◆ YOUR ASSIGNMENT ◆
Begin at the line containing "Task: Select the" and end at the final line of the entries. Please reproduce those lines exactly.

◆ RECORDS ◆

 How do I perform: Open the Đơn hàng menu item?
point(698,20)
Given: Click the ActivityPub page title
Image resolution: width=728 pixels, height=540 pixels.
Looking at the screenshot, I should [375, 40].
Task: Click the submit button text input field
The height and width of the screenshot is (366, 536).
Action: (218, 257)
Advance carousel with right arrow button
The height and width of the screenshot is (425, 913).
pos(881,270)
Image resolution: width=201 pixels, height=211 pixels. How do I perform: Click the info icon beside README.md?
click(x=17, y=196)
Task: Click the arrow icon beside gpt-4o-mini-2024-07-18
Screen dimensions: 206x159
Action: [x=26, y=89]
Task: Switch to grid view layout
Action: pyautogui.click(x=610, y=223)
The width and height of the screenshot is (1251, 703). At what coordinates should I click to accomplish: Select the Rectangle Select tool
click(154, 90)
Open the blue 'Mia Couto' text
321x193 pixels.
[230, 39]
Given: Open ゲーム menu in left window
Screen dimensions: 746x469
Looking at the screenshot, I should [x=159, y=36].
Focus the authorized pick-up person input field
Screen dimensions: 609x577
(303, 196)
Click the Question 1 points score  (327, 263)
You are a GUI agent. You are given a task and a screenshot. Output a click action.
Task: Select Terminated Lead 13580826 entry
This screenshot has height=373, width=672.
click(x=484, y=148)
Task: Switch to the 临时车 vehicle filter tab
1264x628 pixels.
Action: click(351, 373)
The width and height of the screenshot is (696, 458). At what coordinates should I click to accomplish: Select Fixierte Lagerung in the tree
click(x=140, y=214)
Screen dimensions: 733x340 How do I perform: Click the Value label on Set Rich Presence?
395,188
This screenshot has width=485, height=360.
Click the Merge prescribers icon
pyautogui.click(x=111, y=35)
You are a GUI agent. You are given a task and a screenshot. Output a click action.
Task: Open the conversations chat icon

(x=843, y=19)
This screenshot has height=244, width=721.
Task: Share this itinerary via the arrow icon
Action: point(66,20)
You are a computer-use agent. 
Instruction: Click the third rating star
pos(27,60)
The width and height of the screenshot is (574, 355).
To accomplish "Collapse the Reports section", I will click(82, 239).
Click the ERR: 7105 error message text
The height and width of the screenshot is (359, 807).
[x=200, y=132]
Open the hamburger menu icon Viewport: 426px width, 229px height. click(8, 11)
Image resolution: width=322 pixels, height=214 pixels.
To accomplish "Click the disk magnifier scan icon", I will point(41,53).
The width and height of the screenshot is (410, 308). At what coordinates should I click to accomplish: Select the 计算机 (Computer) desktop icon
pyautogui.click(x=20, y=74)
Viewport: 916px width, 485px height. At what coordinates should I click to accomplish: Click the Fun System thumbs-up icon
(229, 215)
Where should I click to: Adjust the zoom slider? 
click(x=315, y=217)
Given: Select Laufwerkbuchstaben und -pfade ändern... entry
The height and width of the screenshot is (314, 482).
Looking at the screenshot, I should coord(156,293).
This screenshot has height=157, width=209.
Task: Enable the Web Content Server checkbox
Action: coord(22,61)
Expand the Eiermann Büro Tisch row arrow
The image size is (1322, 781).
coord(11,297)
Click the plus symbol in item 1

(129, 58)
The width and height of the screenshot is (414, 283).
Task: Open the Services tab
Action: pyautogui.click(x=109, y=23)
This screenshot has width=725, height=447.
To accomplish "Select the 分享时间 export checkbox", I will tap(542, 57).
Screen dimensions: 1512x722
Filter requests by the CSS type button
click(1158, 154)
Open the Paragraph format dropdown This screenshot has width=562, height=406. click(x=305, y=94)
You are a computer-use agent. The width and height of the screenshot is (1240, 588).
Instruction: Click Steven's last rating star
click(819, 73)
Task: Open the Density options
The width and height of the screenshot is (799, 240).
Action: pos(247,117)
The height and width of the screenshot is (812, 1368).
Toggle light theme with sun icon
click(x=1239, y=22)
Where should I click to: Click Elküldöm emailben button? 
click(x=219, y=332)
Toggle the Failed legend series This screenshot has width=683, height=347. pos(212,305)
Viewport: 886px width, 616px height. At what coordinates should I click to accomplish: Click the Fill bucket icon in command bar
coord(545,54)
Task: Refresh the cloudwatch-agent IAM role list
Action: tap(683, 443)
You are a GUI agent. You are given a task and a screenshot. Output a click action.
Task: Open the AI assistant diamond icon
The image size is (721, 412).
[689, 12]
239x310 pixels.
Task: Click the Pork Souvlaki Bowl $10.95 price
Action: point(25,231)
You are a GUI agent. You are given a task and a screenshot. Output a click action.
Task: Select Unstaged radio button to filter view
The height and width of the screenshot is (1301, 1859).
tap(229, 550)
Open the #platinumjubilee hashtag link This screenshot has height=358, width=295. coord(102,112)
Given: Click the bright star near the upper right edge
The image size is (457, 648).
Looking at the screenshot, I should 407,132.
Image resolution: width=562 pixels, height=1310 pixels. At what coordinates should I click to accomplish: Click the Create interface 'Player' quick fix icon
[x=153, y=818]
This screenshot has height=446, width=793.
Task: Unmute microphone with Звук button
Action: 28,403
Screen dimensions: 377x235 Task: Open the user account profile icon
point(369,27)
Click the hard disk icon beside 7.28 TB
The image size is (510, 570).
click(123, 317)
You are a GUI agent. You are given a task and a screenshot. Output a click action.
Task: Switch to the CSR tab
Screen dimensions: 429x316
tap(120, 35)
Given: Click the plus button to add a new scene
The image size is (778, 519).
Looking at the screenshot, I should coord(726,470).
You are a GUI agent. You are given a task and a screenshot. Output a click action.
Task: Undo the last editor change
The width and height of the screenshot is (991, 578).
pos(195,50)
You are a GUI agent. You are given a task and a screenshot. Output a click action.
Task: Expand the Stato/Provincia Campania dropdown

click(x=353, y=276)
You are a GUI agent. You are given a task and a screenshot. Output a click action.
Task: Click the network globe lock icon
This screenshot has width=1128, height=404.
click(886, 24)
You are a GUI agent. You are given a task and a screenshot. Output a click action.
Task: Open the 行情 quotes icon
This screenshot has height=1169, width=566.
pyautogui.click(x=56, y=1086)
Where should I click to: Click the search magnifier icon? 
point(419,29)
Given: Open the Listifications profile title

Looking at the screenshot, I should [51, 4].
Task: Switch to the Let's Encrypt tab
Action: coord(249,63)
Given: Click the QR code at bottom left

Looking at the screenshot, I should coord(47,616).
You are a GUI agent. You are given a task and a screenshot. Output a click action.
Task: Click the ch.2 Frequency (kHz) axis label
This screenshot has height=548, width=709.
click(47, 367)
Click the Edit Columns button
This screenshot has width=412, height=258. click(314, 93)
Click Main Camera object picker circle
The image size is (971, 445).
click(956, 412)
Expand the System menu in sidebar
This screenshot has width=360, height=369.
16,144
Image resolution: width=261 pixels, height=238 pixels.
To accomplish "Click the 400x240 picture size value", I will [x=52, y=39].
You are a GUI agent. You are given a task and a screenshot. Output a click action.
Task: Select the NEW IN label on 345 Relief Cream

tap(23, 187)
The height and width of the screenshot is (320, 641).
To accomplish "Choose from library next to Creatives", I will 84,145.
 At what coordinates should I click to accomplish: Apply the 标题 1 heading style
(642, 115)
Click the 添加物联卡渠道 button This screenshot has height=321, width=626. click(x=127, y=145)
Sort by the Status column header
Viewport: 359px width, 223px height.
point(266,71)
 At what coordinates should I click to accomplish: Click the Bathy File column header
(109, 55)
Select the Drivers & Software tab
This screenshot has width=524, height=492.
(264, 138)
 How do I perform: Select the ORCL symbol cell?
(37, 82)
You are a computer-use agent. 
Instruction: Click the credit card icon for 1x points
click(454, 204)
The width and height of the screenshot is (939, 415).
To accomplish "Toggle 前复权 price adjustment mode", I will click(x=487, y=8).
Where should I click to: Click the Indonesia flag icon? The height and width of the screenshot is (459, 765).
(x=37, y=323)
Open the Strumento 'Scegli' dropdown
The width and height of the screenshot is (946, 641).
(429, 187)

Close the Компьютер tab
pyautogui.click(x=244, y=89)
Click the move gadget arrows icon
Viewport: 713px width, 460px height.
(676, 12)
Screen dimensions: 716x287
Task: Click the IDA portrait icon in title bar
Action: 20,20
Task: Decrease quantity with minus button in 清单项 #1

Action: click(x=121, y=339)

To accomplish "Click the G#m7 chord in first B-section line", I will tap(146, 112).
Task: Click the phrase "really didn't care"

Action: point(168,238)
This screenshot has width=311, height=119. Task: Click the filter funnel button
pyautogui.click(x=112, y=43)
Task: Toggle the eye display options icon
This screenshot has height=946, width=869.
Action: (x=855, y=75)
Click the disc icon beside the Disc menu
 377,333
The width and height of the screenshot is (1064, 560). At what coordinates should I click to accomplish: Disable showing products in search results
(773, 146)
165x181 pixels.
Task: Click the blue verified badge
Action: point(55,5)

◆ RESULT FOR THIS TASK ◆
Task: Select the NEW IN label on 345 Relief Cream

tap(23, 187)
The height and width of the screenshot is (320, 641).
To accomplish "Choose from library next to Creatives", I will 84,145.
 At what coordinates should I click to accomplish: Apply the 标题 1 heading style
(642, 115)
Click the 添加物联卡渠道 button This screenshot has height=321, width=626. click(x=127, y=145)
Sort by the Status column header
Viewport: 359px width, 223px height.
point(266,71)
 At what coordinates should I click to accomplish: Click the Bathy File column header
(109, 55)
Select the Drivers & Software tab
This screenshot has width=524, height=492.
(264, 138)
 How do I perform: Select the ORCL symbol cell?
(37, 82)
You are a computer-use agent. 
Instruction: Click the credit card icon for 1x points
click(454, 204)
The width and height of the screenshot is (939, 415).
To accomplish "Toggle 前复权 price adjustment mode", I will click(x=487, y=8).
Where should I click to: Click the Indonesia flag icon? The height and width of the screenshot is (459, 765).
(x=37, y=323)
Open the Strumento 'Scegli' dropdown
The width and height of the screenshot is (946, 641).
(429, 187)

Close the Компьютер tab
pyautogui.click(x=244, y=89)
Click the move gadget arrows icon
Viewport: 713px width, 460px height.
(676, 12)
Screen dimensions: 716x287
Task: Click the IDA portrait icon in title bar
Action: 20,20
Task: Decrease quantity with minus button in 清单项 #1

Action: click(x=121, y=339)

To accomplish "Click the G#m7 chord in first B-section line", I will tap(146, 112).
Task: Click the phrase "really didn't care"

Action: point(168,238)
This screenshot has width=311, height=119. Task: Click the filter funnel button
pyautogui.click(x=112, y=43)
Task: Toggle the eye display options icon
This screenshot has height=946, width=869.
Action: (x=855, y=75)
Click the disc icon beside the Disc menu
 377,333
The width and height of the screenshot is (1064, 560). At what coordinates should I click to accomplish: Disable showing products in search results
(773, 146)
165x181 pixels.
Task: Click the blue verified badge
Action: point(55,5)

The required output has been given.